Component analysis, causal inference, and general intelligence
The aim of astronomy is astrophysics - we observe to Universe with the hope of using the resulting data to understand the fundamental physical processes that give rise to its observed properties.
As with many sciences the data obtained from observation (experimentation, in other sciences) itself does not uniquely tell you the physics or what caused what. Instead one normally investigates to look for correlations between different aspects of the data.
For example it is known that the surface brightness, effective radius and velocity dispersion of the stars in elliptical galaxies are strongly correlated, a result now called the fundamental plane.
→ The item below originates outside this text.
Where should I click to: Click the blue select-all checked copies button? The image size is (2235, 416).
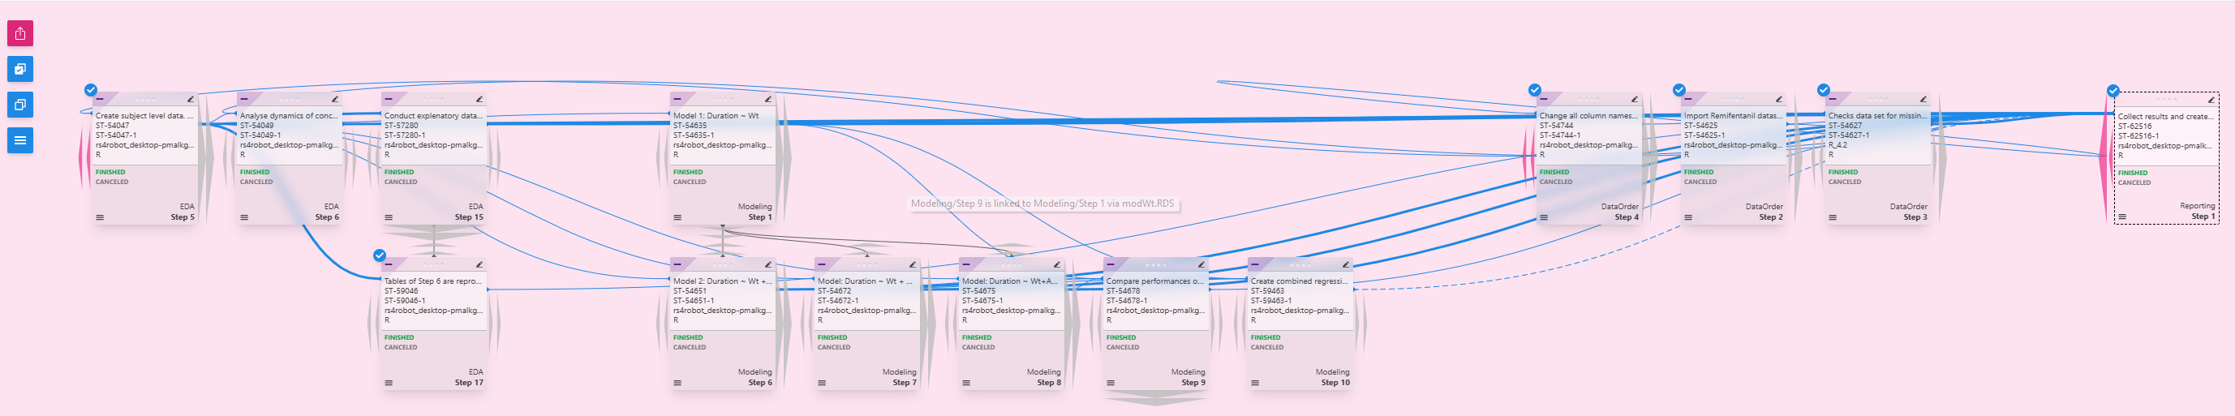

Another example is that in starburst galaxies the soft X-ray luminosity is linearly proportional to the galaxies far-IR luminosity because, causually, the FIR traces the formation rate of massive stars, the same stars that very rapidly die and whose supernovae heat the ISM to X-ray-emitting temperatures.
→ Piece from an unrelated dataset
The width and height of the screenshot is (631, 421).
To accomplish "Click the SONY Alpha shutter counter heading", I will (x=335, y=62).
Various methods of investigating correlations between multiple variables exist (e.g. principal component analysis), now often referred to as "data mining." The problem is that these methods, while useful at recasting the data in ways that aid visualization of any correlations in the data variables, do not necessarily tell you what caused what.
An interesting discussion of these often-forgotten issues and complexities, one is applicable even to astrophysics, can be found in Cosma Shalizi's article on the myth of g, the so-called general factor of intelligence. Indeed, he argues that while factor analysis is perfectly valid for data exploration or model testing, as a method for finding causal structure it is not reliable (it can be right, but often its completely wrong and can fool you).
All very interesting, and rather important to understand in the wake of a certain elderly Nobel-prize winner's recent counter-factual comments.